Demokratie wird schon länger als eine von hauptamtlichen Regisseuren sich gegenseitig abstützender etablierter Parteien dirigierte Inszenierung verstanden. Europa hat gefälligst auf eine kontinuierliche, immer stärkere Konzentration zuzulaufen. Wer diesem Dogma eines auf einer schiefen Ebene, irreversibel zu erreichenden europäischen Bundesstaates widerspricht, wird in orwellscher Umkehrung zum „Antidemokraten“, „Europafeind“ und „Rechtspopulisten“ gestempelt.
Die Nervosität ist groß
Der Schweizer Publizist Roger Köppel brachte es am Montag bei Frank Plasberg kurz und knackig auf den Punkt: „Demokratie heißt: Das Volk ist der Chef!“ – eine in ihrer Einfachheit verblüffende Feststellung, die Berufspolitikern hierzulande offenbar als Majestätsbeleidigung vorkommt.
Die Nervosität ist groß, daß das Schweizer Beispiel Schule machen könnte. Die „Grenzdebilen Europas“ (taz) könnten sich bei der anstehenden Europawahl beflügelt fühlen, „Europas Rechte jubilieren“ (Süddeutsche Zeitung). Unerhört, daß sich Demokratie als Wahl zwischen echten Alternativen herausstellen könnte und nicht nur als von oben zu kommandierende Akklamation zu einem von selbsternannten Eliten ersonnenen Kurs. Die Schweiz ist der demokratische Stachel im Fleisch eines immer autokratischere Züge annehmenden Superstaats EU, der dabei ist, die Souveränitätsreste seiner Mitgliedsstaaten mit aggressiver zentralistischer Gewalt aufzusaugen. Wollen wir hoffen, daß sich die Eidgenossen auch weiterhin den Erpressungsversuchen der EU und der eigenen „Eliten“ widersetzen.

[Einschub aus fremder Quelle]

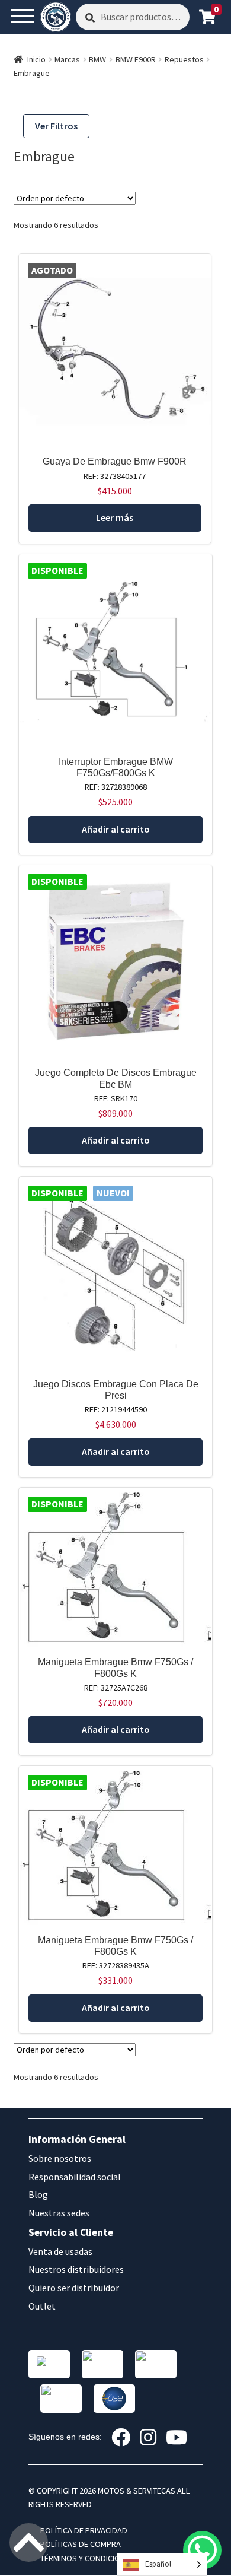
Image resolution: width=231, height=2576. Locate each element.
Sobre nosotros (59, 2158)
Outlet (42, 2306)
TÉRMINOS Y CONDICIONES (87, 2558)
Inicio (36, 59)
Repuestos (184, 59)
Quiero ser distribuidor (73, 2288)
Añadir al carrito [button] (116, 829)
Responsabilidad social (74, 2177)
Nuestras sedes (58, 2213)
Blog (38, 2194)
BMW (97, 59)
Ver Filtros (56, 126)
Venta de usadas (60, 2251)
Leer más (114, 517)
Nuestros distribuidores (76, 2269)
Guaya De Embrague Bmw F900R (115, 461)
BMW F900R (136, 59)
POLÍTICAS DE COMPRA (80, 2544)
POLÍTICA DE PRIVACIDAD (83, 2530)
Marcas (67, 59)
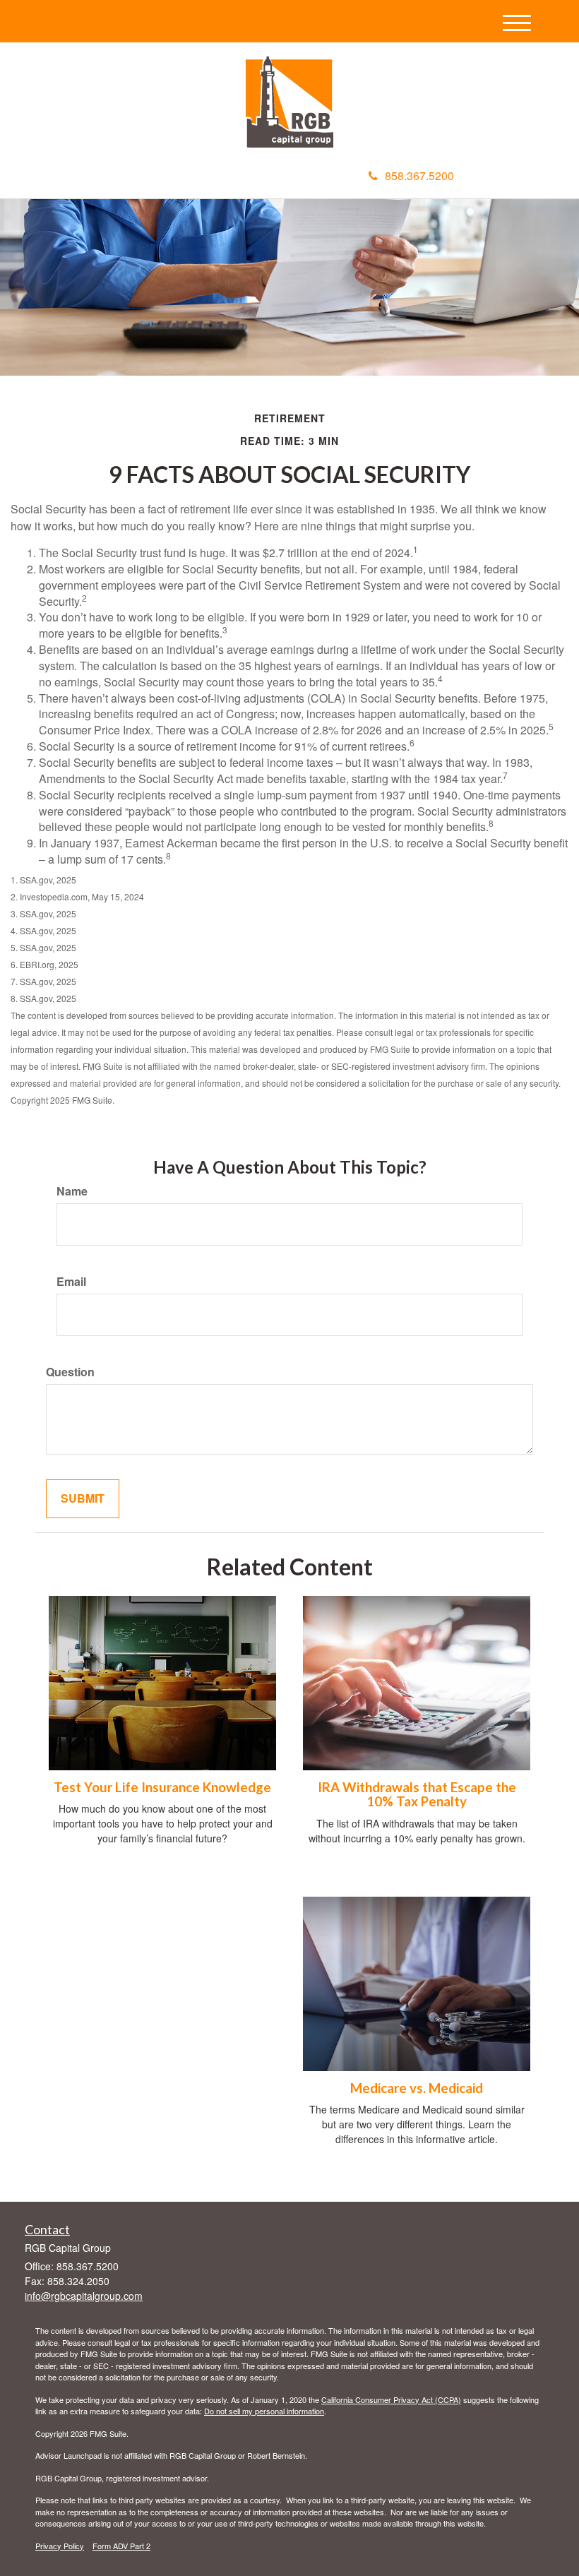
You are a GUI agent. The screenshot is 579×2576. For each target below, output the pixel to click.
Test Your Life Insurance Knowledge (162, 1787)
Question (70, 1372)
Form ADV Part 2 (121, 2545)
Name (72, 1191)
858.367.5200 (419, 175)
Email (71, 1281)
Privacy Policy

Großkonzerne profitieren von Masseneinwanderung
In wessen Interesse werden eigentlich alle Türen souveräner Nationalstaaten eingetreten? Wem dient das Einreißen letzter Hemmnisse für freien Güter- und Personenverkehr? Viel ist davon die Rede, daß dies „der Wirtschaft“ diene. Tatsächlich sind es vor allem international operierende Großkonzerne, die durch Masseneinwanderung vom Lohndumping profitieren. Und wenn die Einschränkung der Freizügigkeit tatsächlich das Wirtschaftswachstum bremsen sollte – warum nicht? Für das Leben der Menschen und die Qualität einer Gemeinschaft ist das nicht der allein entscheidende Faktor. Die Bürger eines Staates sollten frei darin sein, die Prioritäten und Bedingungen selbst zu wählen, unter denen sie leben wollen. Das versteht man übrigens unter Demokratie.